Egyptian Journal of Remote Sensing and Space Sciences最新文献

Land surface temperature (LST) is a critical geo-parameter in terrestrial environmental interaction processes, directly related to land cover change (LCC) which modifies surface energy balance. In this study, LST data from 2003 to 2019 were reconstructed in the Sichuan Basin with average R² of 0.85 (daytime) and 0.91 (nighttime), effectively filling in the missing pixels and reducing the noise components. Emerging hot spot analysis (EHSA) and land cover transfer matrix were utilized to analyze the multi-patterns of LST spatiotemporal evolution and responses to LCC. Results indicate that LST hot spots are concentrated in low-altitude basin floor and are dominated by sporadic hot spots.
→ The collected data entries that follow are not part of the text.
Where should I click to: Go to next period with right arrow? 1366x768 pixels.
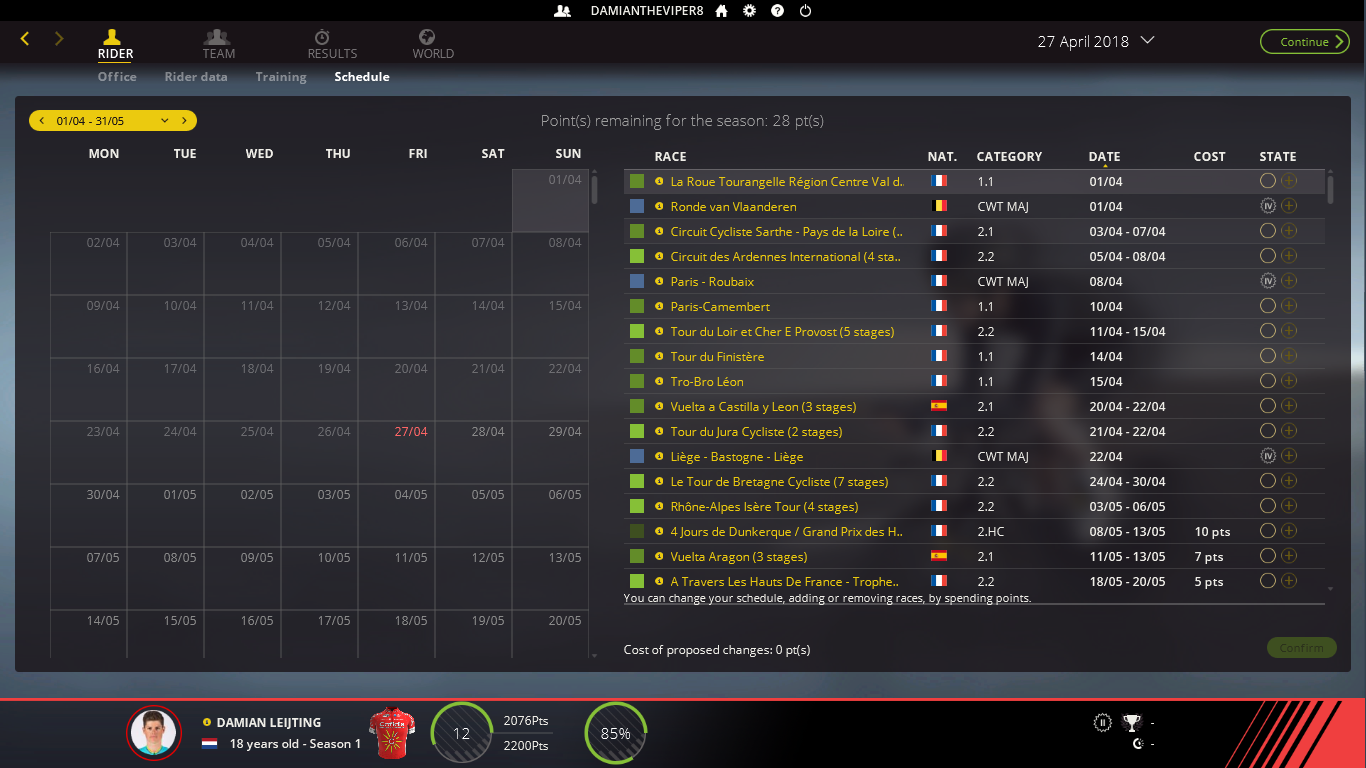(x=184, y=121)
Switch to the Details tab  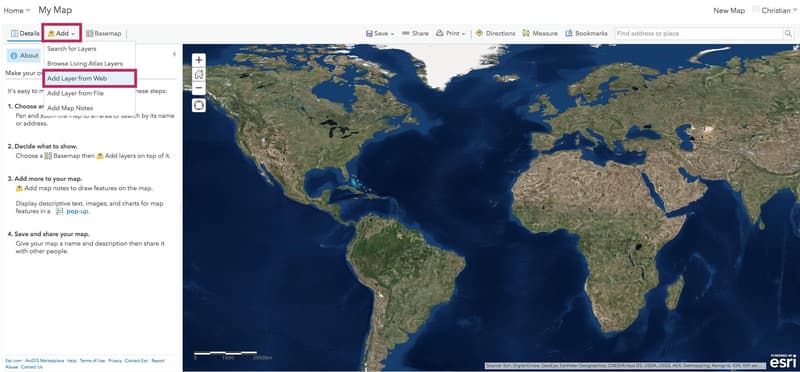coord(24,33)
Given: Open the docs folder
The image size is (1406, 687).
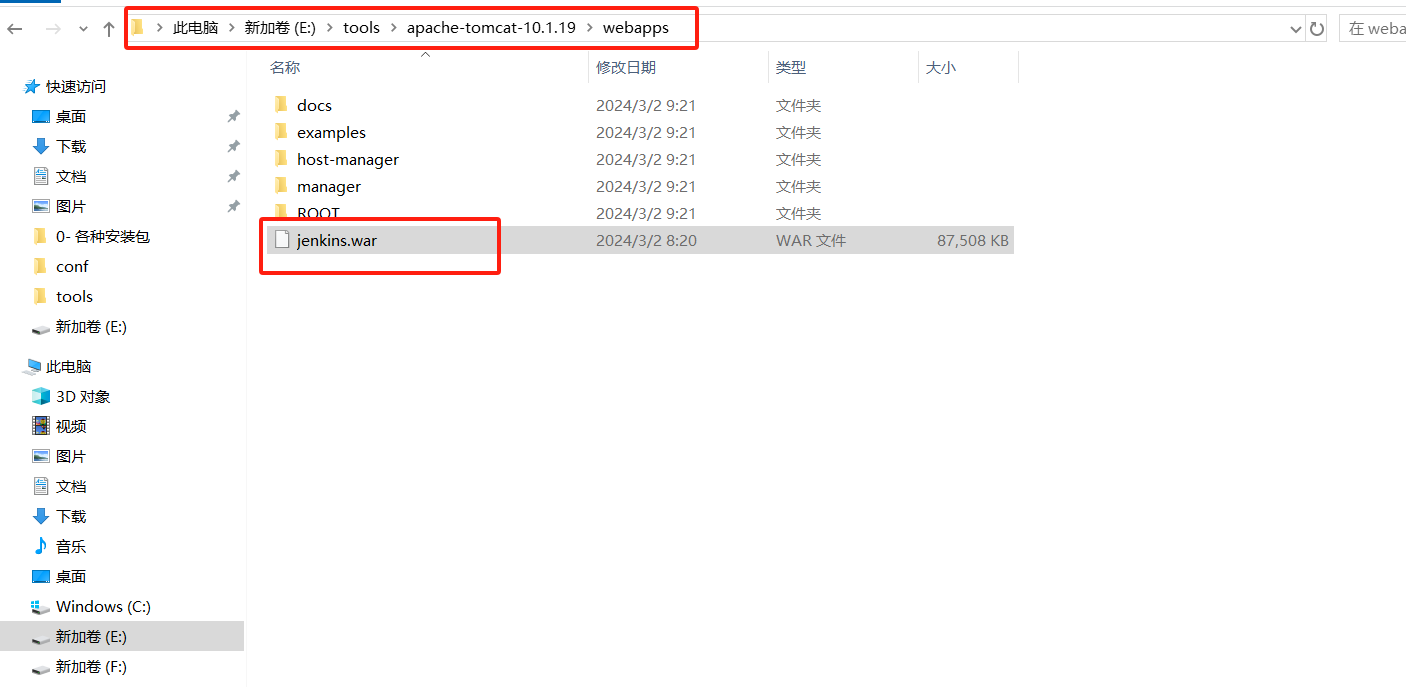Looking at the screenshot, I should point(314,105).
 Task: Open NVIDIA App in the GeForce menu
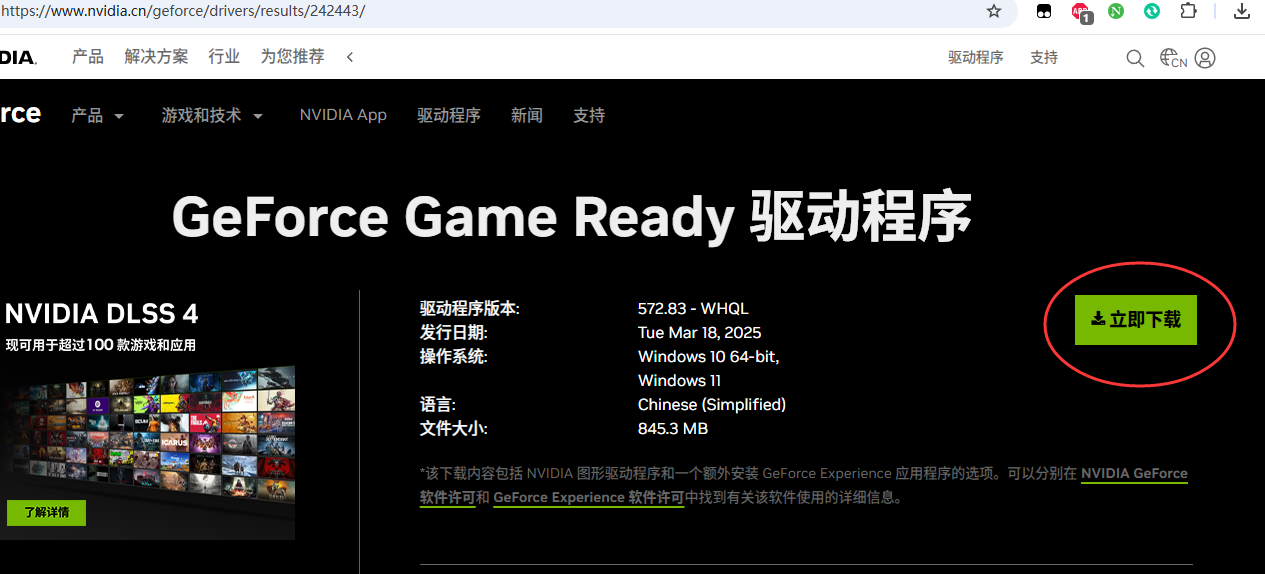tap(343, 115)
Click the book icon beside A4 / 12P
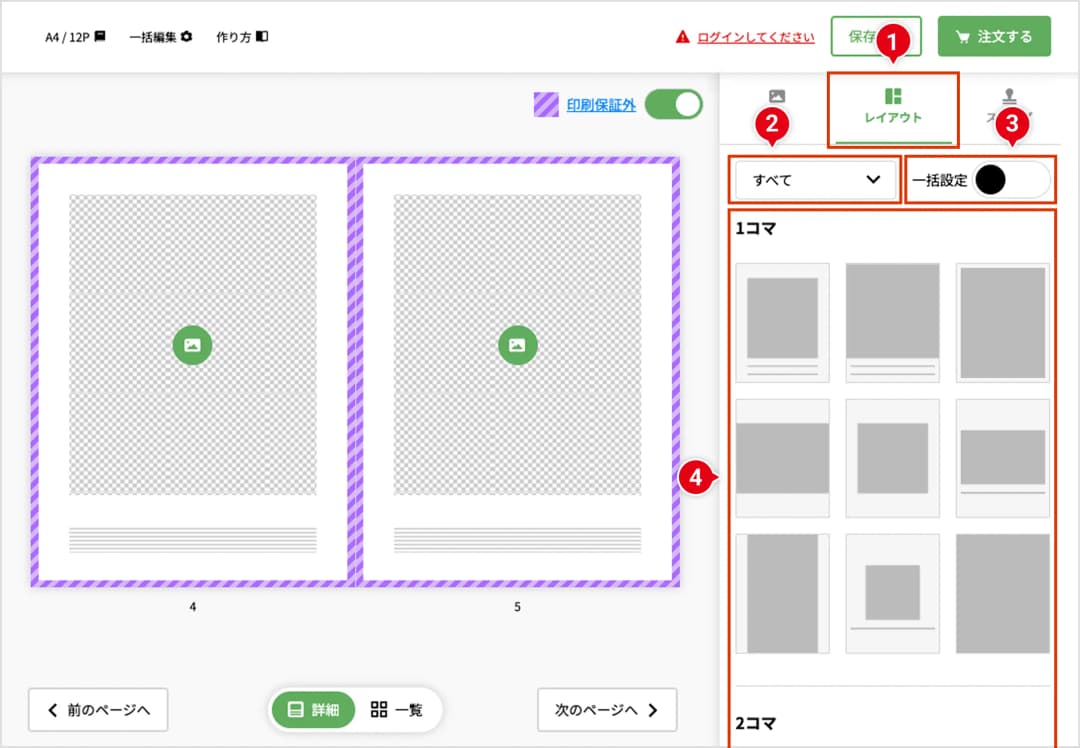Screen dimensions: 1080x748 tap(100, 37)
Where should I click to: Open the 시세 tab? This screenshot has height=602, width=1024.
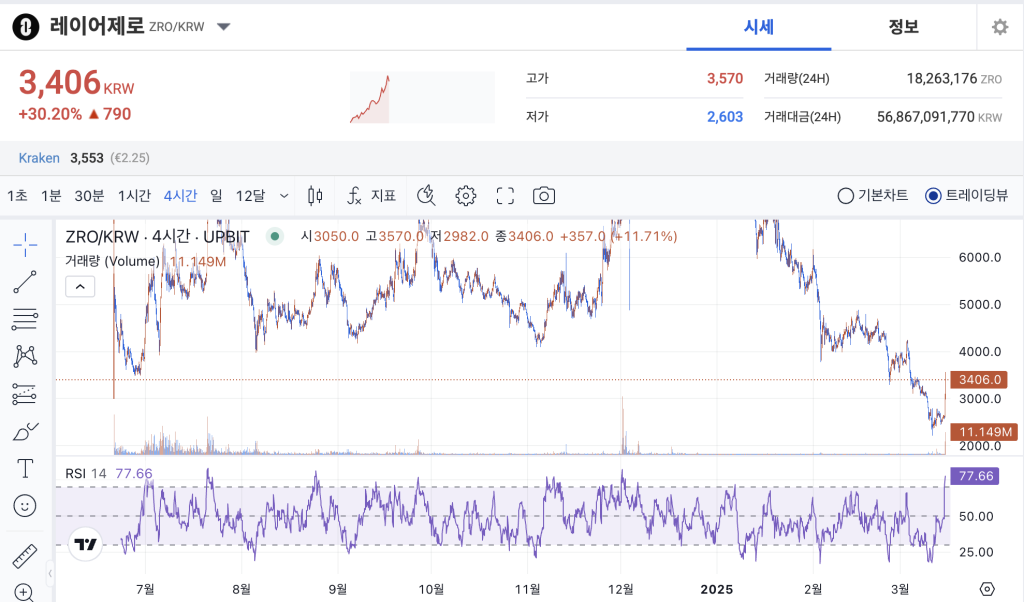(758, 27)
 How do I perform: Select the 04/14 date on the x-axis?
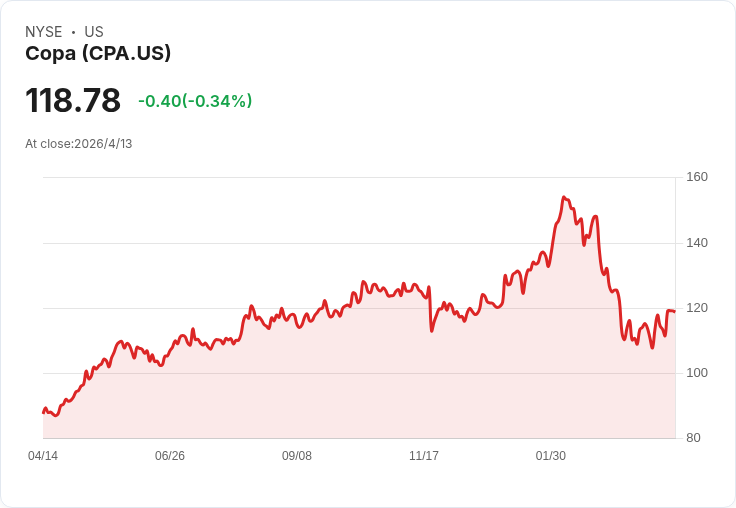tap(43, 456)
Cold spots are mainly in marginal high-elevation mountains, but the dominant pattern varies with time scale. The largest proportions of hot and cold spots are found in summer (>46 %) and autumn (>29 %), respectively. Moreover, the significant upward and downward trends of LST cold and hot spots are most prominent in western plain and marginal mountains, respectively, and have the largest coverage in summer and autumn, respectively. In total LCC area, cropland-to-forest (CF), cropland-to-impervious (CI), and forest-to-cropland (FC) account for 93.55 %. Among them, CI significantly promotes the aggregation and upward trend of daytime LST hot spots. CF and FC have the strongest effect of aggregating LST cold spots and cooling LST in daytime, with CF being more effective. The information can serve as a reference for regional planning and climate change mitigation measures.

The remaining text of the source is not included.